There are different possibilities for transporting your bags:
- Front or back saddlebags. Check the maximum allowable weight of your saddlebags.
- Trailers: these are practical and keep your bags clean and dry; they are less "taxing" on the bicycle than saddlebags. Moreover, they constitute an extra security measure since drivers tend to be more careful around them (some people even cycle with an empty trailer for this reason).
- Huge backpacks are a big no-no as they cause you to hunch. Unless you want to break your back, avoid big backpacks or any backpacks in general for that matter.
Keep equipment to a strict minimum. Think of everything in weight terms: light tents, light but warm clothes (gore-tex and similar), high-energy foods (therefore weighing less). If you are taking a book, choose a 100 page book on philosophy that will keep you occupied for a long time, rather than the entire collection of the Lord of the Rings.
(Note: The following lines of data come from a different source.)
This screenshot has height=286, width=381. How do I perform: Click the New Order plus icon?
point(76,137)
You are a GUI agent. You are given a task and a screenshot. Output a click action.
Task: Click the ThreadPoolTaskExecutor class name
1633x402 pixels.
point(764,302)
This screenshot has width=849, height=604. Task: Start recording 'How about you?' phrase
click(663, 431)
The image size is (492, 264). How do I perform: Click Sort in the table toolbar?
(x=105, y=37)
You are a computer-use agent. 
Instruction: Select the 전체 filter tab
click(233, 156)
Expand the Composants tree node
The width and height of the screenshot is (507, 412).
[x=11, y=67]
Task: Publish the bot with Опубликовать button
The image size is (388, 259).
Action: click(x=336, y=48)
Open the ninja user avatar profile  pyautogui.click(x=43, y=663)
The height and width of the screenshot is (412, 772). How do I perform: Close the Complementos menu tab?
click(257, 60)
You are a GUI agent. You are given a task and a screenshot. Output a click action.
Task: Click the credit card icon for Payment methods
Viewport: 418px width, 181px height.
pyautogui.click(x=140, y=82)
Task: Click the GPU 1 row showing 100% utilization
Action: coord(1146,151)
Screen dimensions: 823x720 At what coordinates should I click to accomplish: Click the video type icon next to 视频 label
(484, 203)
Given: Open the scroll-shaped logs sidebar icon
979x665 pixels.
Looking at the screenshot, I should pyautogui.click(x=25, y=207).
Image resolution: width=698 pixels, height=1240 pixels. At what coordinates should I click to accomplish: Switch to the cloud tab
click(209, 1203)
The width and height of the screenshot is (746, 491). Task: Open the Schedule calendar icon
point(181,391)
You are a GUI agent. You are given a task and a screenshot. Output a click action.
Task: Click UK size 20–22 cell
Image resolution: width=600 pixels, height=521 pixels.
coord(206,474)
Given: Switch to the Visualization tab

And before leaving, try cycling over a short distance to ensure that your equipment is not weighing you down too much.
Equipment for bicycle maintenance and repairs:
To pare your list down to a few items, here are the necessary things you should bring with you.
- brake pads
- essential items for flats: patches, glue, a set of 3 tire levers, a rasp, anti-puncture spray (not really necessary but would certainly be helpful on days when you are very tired).
- A set of Allen and Tork keys (make sure that you have all the correct sizes for your bicycle frame)
- Inner tube
- Pedal wrench
- Open-end wrenches
- A screwdriver
- Lubricating oil
If you are the extra-careful sort:
- Brake cable
- Derailleur cable
- Chain tool
But most important of all, renovate your bicycle before you leave (tires, brake cable, lubricate the chain, etc.), check the tire pressure, and so on. This will help avoid any problems later on during your journey.
Camping and hiking equipment:
If possible, bring a tent that could also shelter your bicycles. Since "light" is the keyword, a tepee is one excellent solution.
Cooking equipment and multi-fuel camping stoves. Or you could opt for high-energy and cold foods (bologna, salami, small salads, etc.) to save on the weight of carrying a stove.
A solar charger if you need to charge small electronic devices. Or a dynamo light and radio if you aren't afraid of getting tired.
Most of all, take only the strict necessary and the lightest possible things.